Toussaint, meanwhile, suffered racial abuse online after the makers elected to make Corlys a black character with silver hair. "It was very important for Miguel and I to create a show that was not another bunch of white people on the screen," co-showrunner Ryan Condal told EW magazine, explaining that Martin himself had originally toyed with the idea of depicting the Velaryons as black conquerors who came to Westeros from the west.
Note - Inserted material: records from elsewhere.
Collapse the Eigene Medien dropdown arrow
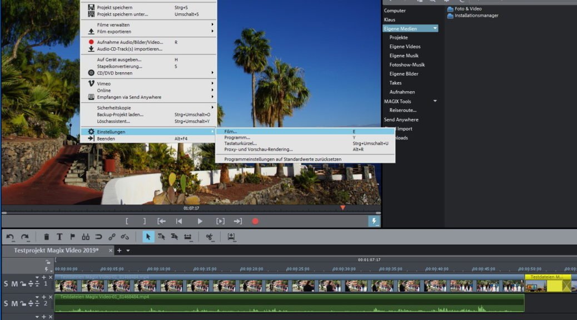 coord(435,28)
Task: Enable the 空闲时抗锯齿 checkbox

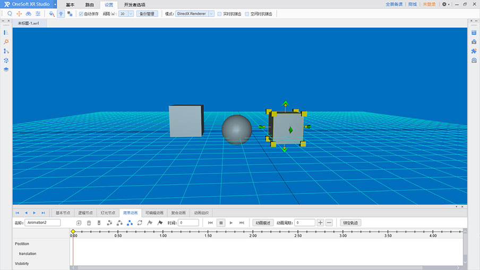Action: (247, 14)

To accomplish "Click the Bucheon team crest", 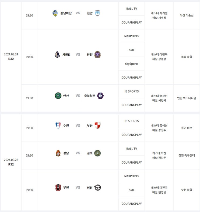I will 58,187.
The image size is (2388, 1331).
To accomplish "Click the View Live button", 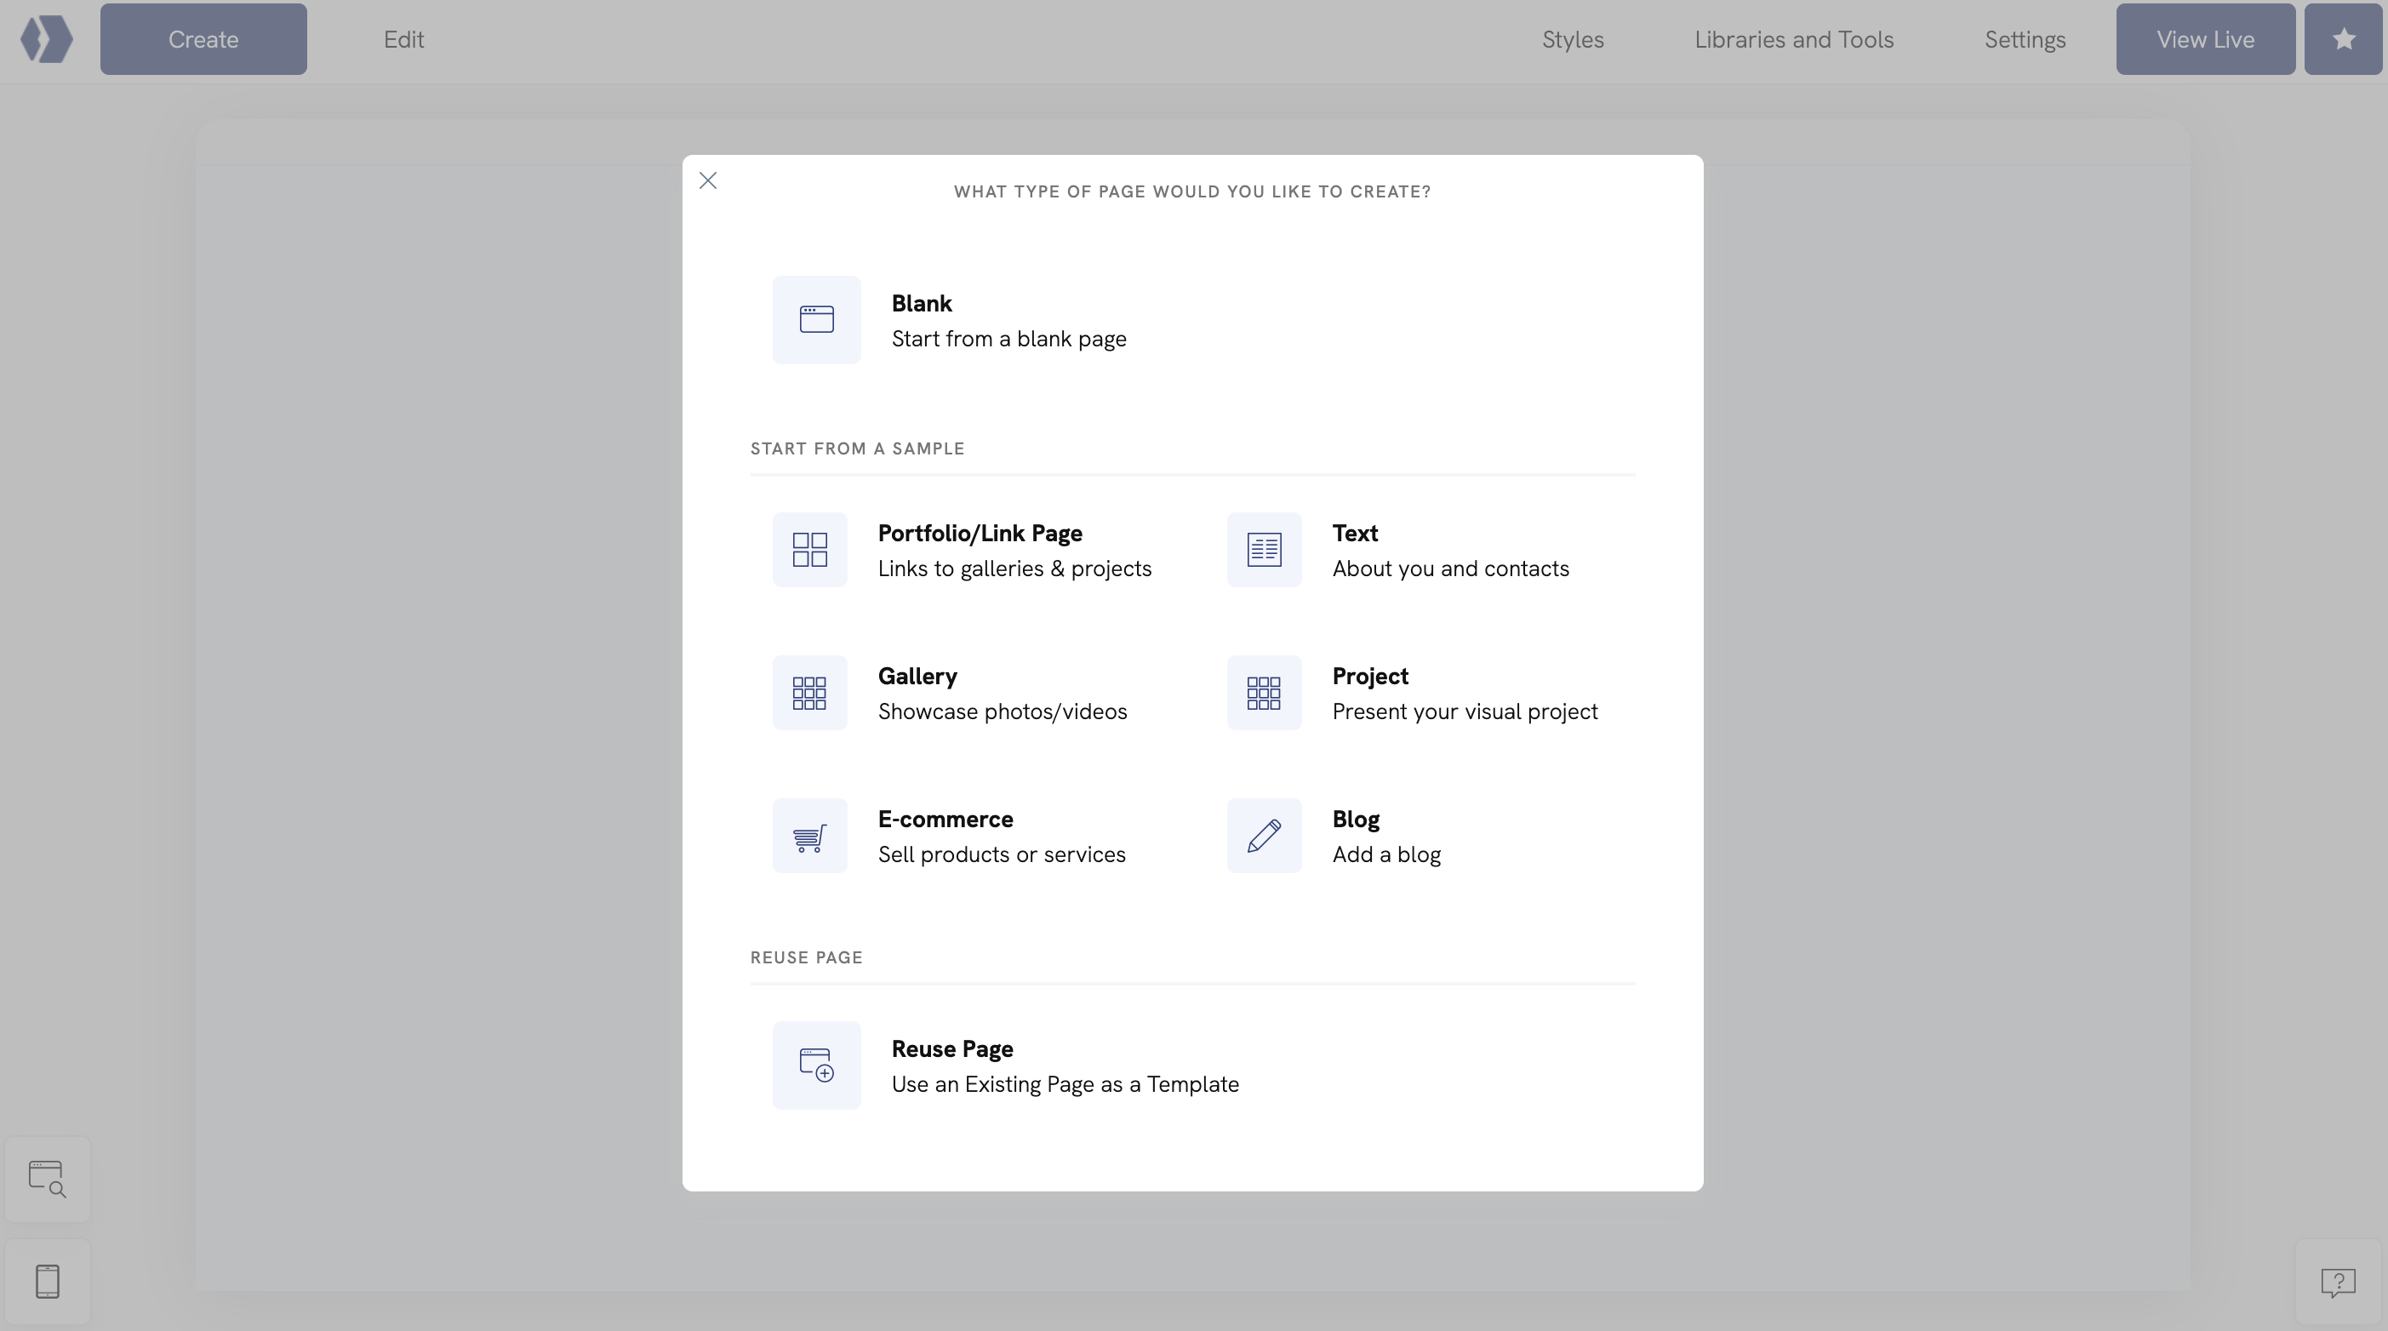I will tap(2205, 39).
I wonder if Toussaint thinks this is a more successful approach to diversity than so-called "colourblind" casting. He doesn't have a problem with that kind of casting, he says, and points out "when we go back into history, it is not that unusual in the West to see black faces". "Ultimately," he says, "representation is what matters. I think it's important that whatever group you're from, if you see yourself represented on the screen, it means that you're included."
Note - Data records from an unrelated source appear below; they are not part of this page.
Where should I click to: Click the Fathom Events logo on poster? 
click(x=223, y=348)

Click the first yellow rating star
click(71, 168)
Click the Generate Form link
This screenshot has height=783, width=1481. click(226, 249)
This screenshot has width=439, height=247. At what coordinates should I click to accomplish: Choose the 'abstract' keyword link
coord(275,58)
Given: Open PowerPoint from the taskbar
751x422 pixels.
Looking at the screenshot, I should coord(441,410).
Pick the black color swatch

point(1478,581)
That the show will continue to generate talking points and controversy seems inevitable. Yet its first task is to win back viewers who felt short-changed by the finale of Game of Thrones , which went from the biggest TV show in the world to a topic of division, and for some, derision, overnight after its final episode in 2019. Once the show overran its original source material – George RR Martin's fantasy novel series A Song of Ice and Fire remains unfinished – the show began to accelerate through events too quickly for some fans.
With a number of different options to follow up the epic eight-season drama being considered, HBO elected to put its faith in the one Martin was most interested in. And they seem to be taking no chances of deviating too far from his vision. Co-showrunner Ryan Condel admits: "George hired me. So, I came to this as a fan." The two worked through the conceptual phase together, he says, "building out the plan for the pilot, and the vision for the show, and what time period it was going to cover and what events it was going to focus on." House of the Dragon is drawn from a period described in Martin's Fire & Blood – a history of House Targaryen, which was published in 2018.
Bringing Sapochnik, whom Martin trusted, on board, gave a sense of continuity, and Martin it seems, is still quite heavily involved. "He certainly read scripts and outlines and has seen cuts and [been] informed. He just likes to know what's going on and likes to know that things are on the right track," Condal says.
Some have expressed concerns that without Peter Dinklage's Tyrion Lannister, and characters such as Jerome Flynn's Bronn, the new show may lack Game of Thrones's most underrated quality, its humour. Employing Notting Hill's Rhys Ifans as the Hand of the King – Viserys's main advisor – might suggest otherwise, but there's little suggestion in episode one that he will be providing the laughs. Cooke, though is very funny in real life and certainly can be on screen, while another actor does have a track record of that kind of thing.
"I wish Daemon was as witty as Doctor Who," says Smith, "I've tried to push it that way." His character, he adds, "is an agent of chaos, locked in his own dark world". It's a world very much of George RR Martin's making.
House of the Dragon launches in NZ on August 22.